Anthony Kenny's four volume history of philosophy is broader, though not
without fault. The most authoritative history of Western philosophy is
Frederick Copleston's nine volume series, but that might be a bit too much of
a good thing for most people.

Do read Russell, but remember he has a whole sack of biases.
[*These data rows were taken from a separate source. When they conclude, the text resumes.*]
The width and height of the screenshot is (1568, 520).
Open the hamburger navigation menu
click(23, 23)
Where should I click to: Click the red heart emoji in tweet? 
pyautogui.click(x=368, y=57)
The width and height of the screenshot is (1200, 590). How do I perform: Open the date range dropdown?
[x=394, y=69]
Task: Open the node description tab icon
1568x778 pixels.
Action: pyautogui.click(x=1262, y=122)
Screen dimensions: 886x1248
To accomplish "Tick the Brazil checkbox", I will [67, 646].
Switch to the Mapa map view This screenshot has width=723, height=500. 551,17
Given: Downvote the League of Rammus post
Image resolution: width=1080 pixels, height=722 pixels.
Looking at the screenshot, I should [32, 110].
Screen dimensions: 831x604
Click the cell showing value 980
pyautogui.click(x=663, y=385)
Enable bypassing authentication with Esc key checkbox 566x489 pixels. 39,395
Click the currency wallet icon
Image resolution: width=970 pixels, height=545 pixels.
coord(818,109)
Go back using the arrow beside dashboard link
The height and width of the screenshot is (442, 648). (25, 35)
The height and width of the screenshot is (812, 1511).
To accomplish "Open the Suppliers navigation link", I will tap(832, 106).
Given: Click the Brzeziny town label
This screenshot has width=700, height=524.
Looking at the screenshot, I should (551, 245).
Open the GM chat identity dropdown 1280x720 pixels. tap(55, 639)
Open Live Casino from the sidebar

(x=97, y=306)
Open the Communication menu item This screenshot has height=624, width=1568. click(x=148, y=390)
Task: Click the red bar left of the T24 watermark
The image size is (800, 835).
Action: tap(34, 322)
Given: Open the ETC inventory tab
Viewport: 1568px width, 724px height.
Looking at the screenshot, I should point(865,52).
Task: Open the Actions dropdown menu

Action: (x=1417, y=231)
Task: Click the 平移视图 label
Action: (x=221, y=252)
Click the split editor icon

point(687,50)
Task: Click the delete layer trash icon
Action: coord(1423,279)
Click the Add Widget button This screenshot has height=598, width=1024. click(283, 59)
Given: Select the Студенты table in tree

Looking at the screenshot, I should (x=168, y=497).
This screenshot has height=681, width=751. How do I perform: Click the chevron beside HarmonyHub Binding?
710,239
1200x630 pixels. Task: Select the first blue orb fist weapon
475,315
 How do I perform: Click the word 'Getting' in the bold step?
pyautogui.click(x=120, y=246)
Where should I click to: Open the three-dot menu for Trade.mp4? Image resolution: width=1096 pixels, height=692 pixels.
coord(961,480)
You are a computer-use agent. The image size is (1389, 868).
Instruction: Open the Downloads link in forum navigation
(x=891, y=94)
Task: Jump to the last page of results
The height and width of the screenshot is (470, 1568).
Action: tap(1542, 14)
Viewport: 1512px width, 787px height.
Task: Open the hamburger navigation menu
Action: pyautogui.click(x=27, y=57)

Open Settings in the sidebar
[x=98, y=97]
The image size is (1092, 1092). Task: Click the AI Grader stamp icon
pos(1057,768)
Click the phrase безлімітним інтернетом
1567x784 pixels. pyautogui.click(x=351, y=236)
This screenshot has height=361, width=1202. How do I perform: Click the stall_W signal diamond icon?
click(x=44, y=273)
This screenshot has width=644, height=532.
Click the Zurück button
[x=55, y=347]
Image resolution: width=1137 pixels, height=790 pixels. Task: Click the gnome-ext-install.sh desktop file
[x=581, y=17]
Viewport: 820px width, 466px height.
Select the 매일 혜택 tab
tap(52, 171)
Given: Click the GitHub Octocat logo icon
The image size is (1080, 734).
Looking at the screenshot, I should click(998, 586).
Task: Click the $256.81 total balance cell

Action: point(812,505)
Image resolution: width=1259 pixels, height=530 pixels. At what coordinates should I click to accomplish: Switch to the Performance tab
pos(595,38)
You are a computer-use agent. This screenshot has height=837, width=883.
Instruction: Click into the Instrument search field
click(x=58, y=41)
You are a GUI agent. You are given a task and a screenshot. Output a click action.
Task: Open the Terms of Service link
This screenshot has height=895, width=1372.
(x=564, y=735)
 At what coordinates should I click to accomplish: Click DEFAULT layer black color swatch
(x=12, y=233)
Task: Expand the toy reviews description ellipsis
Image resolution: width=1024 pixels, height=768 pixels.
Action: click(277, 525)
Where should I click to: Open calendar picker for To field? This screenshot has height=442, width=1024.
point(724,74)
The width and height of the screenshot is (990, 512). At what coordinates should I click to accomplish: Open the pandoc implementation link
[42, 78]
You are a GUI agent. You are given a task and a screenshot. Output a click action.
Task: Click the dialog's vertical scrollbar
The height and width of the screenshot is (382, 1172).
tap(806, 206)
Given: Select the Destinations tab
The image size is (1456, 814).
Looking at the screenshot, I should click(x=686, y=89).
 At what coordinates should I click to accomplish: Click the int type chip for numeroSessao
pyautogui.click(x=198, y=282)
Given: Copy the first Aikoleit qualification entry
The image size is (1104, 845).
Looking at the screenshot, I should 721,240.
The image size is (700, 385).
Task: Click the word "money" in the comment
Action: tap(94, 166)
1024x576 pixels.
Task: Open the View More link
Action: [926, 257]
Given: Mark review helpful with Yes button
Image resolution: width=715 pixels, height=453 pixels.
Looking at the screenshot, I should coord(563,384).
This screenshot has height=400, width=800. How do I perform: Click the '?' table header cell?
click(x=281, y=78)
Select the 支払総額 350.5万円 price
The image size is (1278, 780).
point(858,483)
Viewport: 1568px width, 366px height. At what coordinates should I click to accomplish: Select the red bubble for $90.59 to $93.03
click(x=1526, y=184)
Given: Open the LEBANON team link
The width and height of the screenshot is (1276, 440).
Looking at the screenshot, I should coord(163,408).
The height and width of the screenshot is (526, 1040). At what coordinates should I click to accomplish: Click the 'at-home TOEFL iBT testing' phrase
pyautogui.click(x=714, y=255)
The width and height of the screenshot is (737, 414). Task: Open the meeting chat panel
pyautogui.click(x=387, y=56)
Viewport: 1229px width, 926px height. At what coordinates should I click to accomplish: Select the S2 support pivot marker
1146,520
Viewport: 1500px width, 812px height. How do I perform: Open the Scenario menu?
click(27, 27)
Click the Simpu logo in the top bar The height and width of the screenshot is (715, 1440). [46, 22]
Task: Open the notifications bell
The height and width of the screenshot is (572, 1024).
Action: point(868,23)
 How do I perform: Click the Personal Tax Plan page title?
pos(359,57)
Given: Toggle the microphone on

Berlin provides an excellent review of Russell's History:
[https://culturalapparatus.wordpress.com/a-history-of-
western...](https://culturalapparatus.wordpress.com/a-history-of-western-
philosophy-reviewed-by-isaiah-berlin/)

------
bbctol
Look, I would never say that everyone has to formally study philosophy. But if
you're going to talk about philosophy as if you've studied it... you really
have to actually study philosophy.

------
NoGravitas
It appears to me, as someone who has only studied philosophy informally, that
Epicurus and Epicureanism are an exception to his characterization of Western
philosophy.

------
TheOsiris
imho this is the definitive guide to eastern vs western philosophy:
[https://youtu.be/0N_RO-jL-90](https://youtu.be/0N_RO-jL-90)

------
ysavir
> If you can’t read a generalisation without exploding in a rage of counter-
> examples, stop reading now…!

If you can't write a generalization without exploding in a rage lacking
examples, stop writing now...?